ノルウェーなぜEU非加盟?

EU加盟国を見てみると、北欧3ヵ国と呼ばれる国ではスウェーデンとフィンランドが加盟していますが、スカンジナビア半島の一番海側にあるノルウェーは非加盟となっています。これはなぜなのでしょうか。


国民投票で否決

ノルウェーでは、EU加盟の是非を問う国民投票がこれまでに二度行われています。数字は拮抗しているものの、いずれも反対派が上回っています。世論調査においても加盟反対派が圧倒的という結果が出ています。
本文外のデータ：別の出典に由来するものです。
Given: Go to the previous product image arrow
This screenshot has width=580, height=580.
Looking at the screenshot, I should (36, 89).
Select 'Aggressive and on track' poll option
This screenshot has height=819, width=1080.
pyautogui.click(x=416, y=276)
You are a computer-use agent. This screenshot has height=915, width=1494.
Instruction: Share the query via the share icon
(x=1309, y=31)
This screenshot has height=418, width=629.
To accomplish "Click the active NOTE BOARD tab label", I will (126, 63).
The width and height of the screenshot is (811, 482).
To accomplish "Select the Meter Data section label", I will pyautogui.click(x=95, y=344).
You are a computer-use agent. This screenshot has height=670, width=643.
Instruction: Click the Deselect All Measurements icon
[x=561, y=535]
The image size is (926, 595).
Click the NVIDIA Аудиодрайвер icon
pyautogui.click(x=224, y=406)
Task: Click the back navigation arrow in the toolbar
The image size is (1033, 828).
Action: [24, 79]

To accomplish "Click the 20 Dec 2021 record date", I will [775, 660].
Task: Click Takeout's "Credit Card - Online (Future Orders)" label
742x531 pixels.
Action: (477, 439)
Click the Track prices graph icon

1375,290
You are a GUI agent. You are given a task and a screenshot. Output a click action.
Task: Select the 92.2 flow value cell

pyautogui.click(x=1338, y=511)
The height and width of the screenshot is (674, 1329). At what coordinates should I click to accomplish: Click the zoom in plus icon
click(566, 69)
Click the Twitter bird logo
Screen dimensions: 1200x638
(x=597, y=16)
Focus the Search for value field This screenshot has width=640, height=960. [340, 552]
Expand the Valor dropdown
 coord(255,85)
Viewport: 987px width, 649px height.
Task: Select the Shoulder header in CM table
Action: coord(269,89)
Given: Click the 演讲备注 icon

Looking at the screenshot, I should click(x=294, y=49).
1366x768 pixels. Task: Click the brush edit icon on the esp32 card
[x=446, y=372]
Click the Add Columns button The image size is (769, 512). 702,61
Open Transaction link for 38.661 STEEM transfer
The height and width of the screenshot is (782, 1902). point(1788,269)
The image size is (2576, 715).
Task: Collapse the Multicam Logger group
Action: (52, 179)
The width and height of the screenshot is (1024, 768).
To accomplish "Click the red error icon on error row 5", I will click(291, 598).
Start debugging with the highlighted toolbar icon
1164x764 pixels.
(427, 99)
ノルウェー国内には、当然ながら左派や右派といった多様な考え方を持つ人たちがいますが、EU加盟に関してはおしなべて反対という意見が強いようです。

なぜ非加盟?

非加盟の理由はさまざまですが、ノルウェーは北海油田の資源があるため、国内のお金が潤沢にあるということがまず挙げられるでしょう。さらに、25%という高い消費税を導入していますが、その分高福祉などを実現しています。そのため、EU全体の利益を享受する、その見返りとしての負担を担う必要はないと言えるでしょう。

人口が少ない

さらに、ノルウェーは他のヨーロッパ諸国に比べて、人口が500万人ほどと小規模な国です。そのため、潤沢な油田によるお金で国家運営が十分可能であるのが現状なのです。もちろん、石油はいつまでも出続けるわけではありませんから、中長期的な新たな国家発展のモデルを模索する必要はありますが、現状ではEUへの加盟は不要だと言えるでしょう。